CPP flow -> for cutlass

follow these steps to do this

#clone sycl-tla
git clone https://github.com/intel/sycl-tla.git
#clone the ValGenAgent repo
git clone https://github.com/pramodkumar-habanalabs/ValGenAgent.git
#go in the ValGenAgent repo
cd ValGenAgent
#make a directory for context lets name it temp_cutlass
mkdir input_dirs/code/context_flashattention_decode
#put the files required in the temp cutlass folder
cp /home/sdp/QA/sycl-tla/test/unit/flash_attention/flash_attention_decode/flash_decode_testbed_3x.hpp input_dirs/code/context_flashattention_decode
cp /home/sdp/QA/sycl-tla/test/unit/flash_attention/flash_attention_decode/xe_flash_decode_bf16_fp32_fp32_h64_512_nonpaged.cpp input_dirs/code/context_flashattention_decode

Now set the variables for cutlass building and execution work flow

#set the variables for cutlass use case for build
source /opt/intel/oneapi/setvars.sh

export CC=icx
export CXX=icpx
export CUTLASS_SYCL_PROFILING_ENABLED=ON
export ONEAPI_DEVICE_SELECTOR=level_zero:gpu
export CMAKE_BUILD_TYPE=Release
export IGC_VISAOptions="-perfmodel"
export IGC_VectorAliasBBThreshold=100000000000
export IGC_ExtraOCLOptions="-cl-intel-256-GRF-per-thread"

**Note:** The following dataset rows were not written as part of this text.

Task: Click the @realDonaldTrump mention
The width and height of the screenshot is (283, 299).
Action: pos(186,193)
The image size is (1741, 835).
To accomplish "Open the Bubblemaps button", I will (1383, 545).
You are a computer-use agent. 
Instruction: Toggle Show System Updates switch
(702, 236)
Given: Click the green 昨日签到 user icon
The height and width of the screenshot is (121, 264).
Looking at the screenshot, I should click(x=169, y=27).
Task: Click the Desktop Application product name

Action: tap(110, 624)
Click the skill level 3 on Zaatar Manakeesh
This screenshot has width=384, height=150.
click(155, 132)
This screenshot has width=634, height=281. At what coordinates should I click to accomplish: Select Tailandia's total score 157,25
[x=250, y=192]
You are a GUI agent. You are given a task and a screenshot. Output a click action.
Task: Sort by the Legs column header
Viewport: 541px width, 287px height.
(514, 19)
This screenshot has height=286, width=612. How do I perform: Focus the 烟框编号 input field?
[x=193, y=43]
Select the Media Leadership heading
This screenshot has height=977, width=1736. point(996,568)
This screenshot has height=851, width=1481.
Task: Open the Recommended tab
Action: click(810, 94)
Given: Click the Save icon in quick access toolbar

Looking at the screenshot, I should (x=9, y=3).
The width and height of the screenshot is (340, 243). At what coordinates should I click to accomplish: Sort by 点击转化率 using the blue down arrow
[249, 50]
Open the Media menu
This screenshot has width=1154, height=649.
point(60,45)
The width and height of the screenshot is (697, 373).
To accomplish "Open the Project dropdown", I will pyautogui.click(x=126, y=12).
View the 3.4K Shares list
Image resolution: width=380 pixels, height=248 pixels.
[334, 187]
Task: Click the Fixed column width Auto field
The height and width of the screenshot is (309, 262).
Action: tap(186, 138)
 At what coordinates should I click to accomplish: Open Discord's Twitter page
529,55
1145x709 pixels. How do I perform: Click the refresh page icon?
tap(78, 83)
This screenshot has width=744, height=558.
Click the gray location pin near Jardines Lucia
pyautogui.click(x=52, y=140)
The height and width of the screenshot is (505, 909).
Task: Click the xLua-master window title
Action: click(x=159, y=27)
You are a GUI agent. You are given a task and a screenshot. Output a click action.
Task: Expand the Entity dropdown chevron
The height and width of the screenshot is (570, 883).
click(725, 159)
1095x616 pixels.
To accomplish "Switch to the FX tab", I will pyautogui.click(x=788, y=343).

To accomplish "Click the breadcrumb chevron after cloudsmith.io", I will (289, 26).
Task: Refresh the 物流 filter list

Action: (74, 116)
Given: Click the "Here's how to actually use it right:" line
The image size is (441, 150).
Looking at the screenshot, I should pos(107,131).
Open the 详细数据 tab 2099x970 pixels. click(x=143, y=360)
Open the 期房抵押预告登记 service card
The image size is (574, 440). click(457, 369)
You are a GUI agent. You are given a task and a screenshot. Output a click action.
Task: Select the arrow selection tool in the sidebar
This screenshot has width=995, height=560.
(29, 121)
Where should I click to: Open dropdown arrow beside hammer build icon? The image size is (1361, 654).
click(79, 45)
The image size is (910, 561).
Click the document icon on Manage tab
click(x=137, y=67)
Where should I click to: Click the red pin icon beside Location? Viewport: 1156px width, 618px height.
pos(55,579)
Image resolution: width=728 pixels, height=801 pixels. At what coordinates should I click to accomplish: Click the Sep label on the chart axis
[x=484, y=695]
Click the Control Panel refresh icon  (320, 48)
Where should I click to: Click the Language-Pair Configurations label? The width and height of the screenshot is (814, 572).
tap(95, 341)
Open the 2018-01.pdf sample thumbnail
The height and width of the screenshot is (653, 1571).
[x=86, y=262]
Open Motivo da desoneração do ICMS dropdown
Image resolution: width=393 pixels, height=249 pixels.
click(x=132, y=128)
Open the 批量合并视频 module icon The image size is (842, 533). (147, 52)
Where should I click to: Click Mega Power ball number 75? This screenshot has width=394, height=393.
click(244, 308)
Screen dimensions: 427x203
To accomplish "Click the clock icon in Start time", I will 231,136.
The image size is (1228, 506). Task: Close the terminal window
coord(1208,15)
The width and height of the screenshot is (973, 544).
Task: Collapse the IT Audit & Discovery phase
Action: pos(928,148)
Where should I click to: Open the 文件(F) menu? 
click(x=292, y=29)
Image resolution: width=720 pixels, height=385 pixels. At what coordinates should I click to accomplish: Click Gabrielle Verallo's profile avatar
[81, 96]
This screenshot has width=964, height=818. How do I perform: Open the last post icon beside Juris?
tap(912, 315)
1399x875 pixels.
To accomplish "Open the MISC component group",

# Persist environment variables to following steps **Important step because if its empty or shows error, setup is incomplete or variables not set properly
sycl-ls

Now make changes in the cmake for having the build dependencies defined correctly

#For the case where the ninja build command is 'ninja cutlass_test_unit_flash_attention_decode_ai' we will do the add the following in the cmake

cutlass_test_unit_add_executable(
  cutlass_test_unit_flash_attention_decode_xe_ai
  xe_flash_decode_generated.cpp
)

add_custom_target(
  cutlass_test_unit_flash_attention_decode_ai
  cutlass_test_unit_flash_attention_decode_xe_ai
)

Now run the agent using the following command

python test_runner.py --test_plan template_input_file/cutlass_flash_attention_decode.json --output_dir /home/sdp/QA/sycl-tla/test/unit/flash_attention/flash_attention_decode/ --prompt_path prompts/cutlass/flash_attention --build --build_dir /home/sdp/QA/sycl-tla/build --build_cmd 'ninja cutlass_test_unit_flash_attention_decode_ai' --add_context_dir input_dirs/code/context_flashattention_decode --execute_cpp --execute_dir /home/sdp/QA/sycl-tla/build/test/unit/flash_attention/flash_attention_decode/

Property Graph RAG and Vector DB RAG

The framework provides flexible options for building and querying retrieval-augmented generation (RAG) databases — either through a Vector Database (Vector DB) or a Property Graph Database (Property Graph RAG).
Both serve different purposes and can be chosen based on the nature of your data, the relationships involved, and the retrieval requirements.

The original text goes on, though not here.